What you are asked to do:
List, from the lines below, each one with "give" in it.

[Data extracted from a collection]
··········
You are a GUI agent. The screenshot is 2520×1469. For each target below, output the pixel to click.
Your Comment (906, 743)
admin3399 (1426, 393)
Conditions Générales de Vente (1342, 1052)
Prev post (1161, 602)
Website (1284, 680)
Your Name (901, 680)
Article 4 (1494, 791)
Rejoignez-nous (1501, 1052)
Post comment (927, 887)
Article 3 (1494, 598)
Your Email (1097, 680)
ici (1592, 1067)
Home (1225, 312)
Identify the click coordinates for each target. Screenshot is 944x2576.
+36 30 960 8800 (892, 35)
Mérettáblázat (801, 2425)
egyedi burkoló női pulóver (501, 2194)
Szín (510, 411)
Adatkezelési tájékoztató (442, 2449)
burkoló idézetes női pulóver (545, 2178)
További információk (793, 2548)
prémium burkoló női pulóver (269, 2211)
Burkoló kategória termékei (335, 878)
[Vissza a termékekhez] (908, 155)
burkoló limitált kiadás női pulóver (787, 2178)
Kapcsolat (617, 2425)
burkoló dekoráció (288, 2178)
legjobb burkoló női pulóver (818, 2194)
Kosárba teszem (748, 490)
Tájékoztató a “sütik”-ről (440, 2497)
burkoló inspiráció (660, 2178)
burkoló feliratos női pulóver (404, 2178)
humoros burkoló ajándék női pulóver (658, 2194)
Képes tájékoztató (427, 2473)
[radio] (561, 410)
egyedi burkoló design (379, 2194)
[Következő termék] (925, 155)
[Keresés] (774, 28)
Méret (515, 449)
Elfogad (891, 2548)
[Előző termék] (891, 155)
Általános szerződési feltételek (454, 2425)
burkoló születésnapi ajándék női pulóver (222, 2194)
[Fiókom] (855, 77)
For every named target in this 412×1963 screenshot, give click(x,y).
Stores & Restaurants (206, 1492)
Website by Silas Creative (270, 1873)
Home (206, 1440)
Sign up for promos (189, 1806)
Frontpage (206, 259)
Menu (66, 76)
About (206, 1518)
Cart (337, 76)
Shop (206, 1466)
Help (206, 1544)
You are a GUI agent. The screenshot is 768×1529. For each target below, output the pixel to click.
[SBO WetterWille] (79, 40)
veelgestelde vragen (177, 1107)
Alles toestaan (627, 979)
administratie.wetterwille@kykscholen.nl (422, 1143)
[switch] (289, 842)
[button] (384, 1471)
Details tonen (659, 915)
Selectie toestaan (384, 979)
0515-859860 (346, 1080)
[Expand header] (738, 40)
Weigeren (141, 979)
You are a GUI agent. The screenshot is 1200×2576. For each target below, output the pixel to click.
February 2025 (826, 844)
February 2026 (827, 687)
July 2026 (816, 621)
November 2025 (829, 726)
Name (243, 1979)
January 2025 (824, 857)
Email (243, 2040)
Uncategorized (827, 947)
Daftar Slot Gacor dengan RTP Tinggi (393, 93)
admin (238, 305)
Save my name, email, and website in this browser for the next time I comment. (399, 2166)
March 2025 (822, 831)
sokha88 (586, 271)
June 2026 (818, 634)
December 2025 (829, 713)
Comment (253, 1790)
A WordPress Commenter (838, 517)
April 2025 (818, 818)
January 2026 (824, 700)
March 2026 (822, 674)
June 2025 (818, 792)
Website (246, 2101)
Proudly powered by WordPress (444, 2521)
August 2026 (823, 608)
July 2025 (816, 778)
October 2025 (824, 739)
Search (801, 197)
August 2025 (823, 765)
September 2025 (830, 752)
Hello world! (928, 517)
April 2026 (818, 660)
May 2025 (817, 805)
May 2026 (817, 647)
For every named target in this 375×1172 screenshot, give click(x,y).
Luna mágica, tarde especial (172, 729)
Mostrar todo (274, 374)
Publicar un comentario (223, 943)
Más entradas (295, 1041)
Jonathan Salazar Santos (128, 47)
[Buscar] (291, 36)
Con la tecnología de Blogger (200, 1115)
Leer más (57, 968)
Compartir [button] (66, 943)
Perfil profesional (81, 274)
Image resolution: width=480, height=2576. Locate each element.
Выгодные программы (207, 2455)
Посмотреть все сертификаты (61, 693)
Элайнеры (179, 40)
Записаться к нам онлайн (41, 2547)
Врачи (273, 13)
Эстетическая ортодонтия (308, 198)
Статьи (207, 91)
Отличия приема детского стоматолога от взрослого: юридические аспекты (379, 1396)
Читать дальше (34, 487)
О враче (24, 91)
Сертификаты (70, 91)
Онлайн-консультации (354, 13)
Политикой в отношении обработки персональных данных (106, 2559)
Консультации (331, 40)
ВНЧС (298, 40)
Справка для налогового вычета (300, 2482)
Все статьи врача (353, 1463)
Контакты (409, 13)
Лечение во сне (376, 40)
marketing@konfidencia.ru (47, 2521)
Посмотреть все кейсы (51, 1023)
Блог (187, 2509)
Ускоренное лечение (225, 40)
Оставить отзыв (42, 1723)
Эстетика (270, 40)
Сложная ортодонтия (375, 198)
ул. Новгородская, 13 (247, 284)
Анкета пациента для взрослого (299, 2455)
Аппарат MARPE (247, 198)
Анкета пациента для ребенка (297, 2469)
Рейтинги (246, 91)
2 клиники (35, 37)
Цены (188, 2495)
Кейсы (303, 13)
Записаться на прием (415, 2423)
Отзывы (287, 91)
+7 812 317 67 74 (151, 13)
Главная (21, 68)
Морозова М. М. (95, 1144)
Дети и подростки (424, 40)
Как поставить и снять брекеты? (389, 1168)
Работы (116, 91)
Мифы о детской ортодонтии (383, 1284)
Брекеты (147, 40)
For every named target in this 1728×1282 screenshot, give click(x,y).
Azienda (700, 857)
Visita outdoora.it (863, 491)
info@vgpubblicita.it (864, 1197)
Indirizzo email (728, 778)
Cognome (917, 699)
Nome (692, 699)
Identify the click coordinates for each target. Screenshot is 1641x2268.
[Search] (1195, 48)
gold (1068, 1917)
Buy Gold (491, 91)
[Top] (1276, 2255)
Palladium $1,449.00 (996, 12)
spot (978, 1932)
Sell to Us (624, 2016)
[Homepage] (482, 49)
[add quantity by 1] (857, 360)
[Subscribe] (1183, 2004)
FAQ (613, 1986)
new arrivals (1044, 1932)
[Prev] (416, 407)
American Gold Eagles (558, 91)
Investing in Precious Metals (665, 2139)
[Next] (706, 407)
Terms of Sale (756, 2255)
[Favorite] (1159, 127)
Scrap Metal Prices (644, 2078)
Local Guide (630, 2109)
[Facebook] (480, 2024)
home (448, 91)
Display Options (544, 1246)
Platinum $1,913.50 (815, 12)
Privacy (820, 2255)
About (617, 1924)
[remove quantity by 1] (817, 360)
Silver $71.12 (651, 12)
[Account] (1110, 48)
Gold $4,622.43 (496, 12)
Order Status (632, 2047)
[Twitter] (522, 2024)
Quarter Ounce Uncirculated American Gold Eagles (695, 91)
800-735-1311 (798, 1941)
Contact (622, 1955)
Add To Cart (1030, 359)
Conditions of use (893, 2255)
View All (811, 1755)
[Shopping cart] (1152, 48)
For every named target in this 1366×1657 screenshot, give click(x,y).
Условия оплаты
··········
Result:
For every named target in this 412×1963 screenshot, give click(x,y).
For every named target in this 375×1172 screenshot, give click(x,y).
For every named target in this 1728×1282 screenshot, give click(x,y).
For every named target in this 1366×1657 screenshot, give click(x,y).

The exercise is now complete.